Pick up the anniversary blog post about four years of Brushstrokes of a Theonerd after its last sentence and keep writing it.

### Extract to read

For Years/Four Years
By Anthony Casperson
5-16-20
Wow. Four years, huh?
Four years of Brushstrokes of a Theonerd. Last week we celebrated the 200th blog post. The week before that was the 100th sermon for the website. (Taking only two weeks off a year makes that sort of synchronicity happen, I guess.)
And to think that it came about because one night early in July 2015 my heart started racing, each breath took great effort and concentration, and I wondered if that was the night I would die in my failure of a life.
That very first panic attack (which would be followed by months of nearly daily panic attacks) came about because of a perfect storm of problems at a precise moment in my life. But mainly it was an effect of thinking how my life wasn’t going the way I’d thought it would. For years it seemed that the ministry to which I was called by God kept moving further away from my grasp.

######
### Extracted entries

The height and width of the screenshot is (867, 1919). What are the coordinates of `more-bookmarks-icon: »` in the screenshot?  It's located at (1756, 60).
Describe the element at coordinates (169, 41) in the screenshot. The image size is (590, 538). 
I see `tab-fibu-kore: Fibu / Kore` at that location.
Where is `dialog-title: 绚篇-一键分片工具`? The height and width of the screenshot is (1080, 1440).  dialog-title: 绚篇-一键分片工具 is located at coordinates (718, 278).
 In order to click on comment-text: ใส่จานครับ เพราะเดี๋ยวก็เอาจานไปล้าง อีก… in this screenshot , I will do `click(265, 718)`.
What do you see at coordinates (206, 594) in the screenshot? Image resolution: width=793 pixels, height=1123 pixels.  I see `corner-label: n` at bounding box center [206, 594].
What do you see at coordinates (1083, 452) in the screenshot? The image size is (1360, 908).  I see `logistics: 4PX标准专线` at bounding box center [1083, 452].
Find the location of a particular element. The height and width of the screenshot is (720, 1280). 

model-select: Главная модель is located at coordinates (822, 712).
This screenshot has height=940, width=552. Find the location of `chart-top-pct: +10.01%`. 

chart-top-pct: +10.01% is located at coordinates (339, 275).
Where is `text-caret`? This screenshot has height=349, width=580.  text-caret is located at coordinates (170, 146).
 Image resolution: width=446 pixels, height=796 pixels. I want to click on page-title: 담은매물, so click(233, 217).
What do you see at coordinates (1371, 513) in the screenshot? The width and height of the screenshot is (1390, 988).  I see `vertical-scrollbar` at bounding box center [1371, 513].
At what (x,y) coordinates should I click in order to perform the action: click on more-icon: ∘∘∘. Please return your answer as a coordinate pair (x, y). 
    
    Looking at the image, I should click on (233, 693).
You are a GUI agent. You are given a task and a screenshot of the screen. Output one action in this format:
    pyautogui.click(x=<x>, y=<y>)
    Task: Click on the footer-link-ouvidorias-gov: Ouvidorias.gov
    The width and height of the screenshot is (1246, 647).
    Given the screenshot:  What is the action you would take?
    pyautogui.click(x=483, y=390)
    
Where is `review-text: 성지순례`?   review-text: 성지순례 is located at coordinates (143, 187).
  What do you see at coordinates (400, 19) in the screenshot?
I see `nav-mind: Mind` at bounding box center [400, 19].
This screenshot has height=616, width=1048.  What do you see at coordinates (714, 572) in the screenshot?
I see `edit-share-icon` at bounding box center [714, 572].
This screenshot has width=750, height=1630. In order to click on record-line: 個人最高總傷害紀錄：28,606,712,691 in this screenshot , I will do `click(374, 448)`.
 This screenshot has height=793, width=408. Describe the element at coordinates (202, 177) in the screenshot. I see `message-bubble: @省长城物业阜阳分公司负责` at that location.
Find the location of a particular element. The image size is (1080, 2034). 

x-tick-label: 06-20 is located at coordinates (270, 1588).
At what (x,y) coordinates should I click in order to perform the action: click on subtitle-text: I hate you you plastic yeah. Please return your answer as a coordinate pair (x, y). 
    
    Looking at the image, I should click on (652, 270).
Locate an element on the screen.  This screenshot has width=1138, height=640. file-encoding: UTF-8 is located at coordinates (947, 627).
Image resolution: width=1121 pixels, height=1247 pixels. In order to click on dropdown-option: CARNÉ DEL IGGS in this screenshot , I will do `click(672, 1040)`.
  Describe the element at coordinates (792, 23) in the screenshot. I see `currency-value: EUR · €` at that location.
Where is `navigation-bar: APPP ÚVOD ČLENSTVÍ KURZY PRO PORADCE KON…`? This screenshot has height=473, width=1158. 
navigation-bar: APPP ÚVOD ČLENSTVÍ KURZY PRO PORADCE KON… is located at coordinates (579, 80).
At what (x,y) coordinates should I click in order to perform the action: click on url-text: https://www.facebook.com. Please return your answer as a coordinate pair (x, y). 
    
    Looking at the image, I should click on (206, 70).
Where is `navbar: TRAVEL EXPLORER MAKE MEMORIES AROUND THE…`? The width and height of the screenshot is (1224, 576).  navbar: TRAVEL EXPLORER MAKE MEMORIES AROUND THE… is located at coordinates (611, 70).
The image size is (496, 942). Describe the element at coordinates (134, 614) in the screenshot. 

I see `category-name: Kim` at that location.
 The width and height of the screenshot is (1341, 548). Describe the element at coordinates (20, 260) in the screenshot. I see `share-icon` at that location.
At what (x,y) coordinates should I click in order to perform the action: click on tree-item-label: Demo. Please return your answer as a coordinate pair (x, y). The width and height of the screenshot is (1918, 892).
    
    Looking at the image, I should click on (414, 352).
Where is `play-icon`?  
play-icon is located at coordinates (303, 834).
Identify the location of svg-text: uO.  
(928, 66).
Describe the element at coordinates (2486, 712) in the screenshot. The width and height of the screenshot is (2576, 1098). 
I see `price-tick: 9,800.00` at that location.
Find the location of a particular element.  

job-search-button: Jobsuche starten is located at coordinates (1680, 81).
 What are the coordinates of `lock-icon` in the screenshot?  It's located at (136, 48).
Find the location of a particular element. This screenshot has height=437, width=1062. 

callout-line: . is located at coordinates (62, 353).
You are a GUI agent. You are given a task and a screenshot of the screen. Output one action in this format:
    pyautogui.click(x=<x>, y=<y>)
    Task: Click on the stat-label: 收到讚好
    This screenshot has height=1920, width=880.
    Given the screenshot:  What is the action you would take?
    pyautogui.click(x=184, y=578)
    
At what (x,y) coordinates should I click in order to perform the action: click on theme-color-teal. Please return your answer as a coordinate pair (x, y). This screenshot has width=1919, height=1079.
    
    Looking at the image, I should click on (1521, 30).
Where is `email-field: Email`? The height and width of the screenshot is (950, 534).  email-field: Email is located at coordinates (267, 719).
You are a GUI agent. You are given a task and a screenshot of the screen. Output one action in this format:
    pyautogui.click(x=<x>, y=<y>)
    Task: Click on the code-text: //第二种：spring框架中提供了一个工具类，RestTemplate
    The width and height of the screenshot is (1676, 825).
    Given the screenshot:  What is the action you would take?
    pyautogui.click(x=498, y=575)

######

◆ **Task result**
Bible college and seminary trained, but stuck in a retail job. Attempts at ministry ended in failure. My longest-lasting leadership position in ministry (up until that time) had a brief interruption in it as a person (called “the savior of the youth” by the lead pastor of the church) took over the youth leader position, until a couple of months later when he felt homesick and moved away. When I was in seminary, the person in charge of internships flat out told me that he thought I didn’t have what it took to be a pastor. And while I had a church planting organization leader tell me that they would give me the silver platter of everything I needed to start a ministry, it was with the stipulation that I had to drop one of my primary passions when it came to ministry, which I couldn’t do.
I was a failure in my calling, it seemed. Failures, false starts, and dismissals. For years. No wonder I had a panic attack.
But if you would have told me, when I was laying in the hospital bed for those few days as they tried to figure out what was going on with me, that God would use this terrible and frightening moment in my life to move me to a ministry, I would have told you it was impossible. If you would have said that the pain and suffering of those next few months would lead to years of consistent ministry, it would have fallen on deaf ears.
All I could see was the failure. All I could feel was the pain.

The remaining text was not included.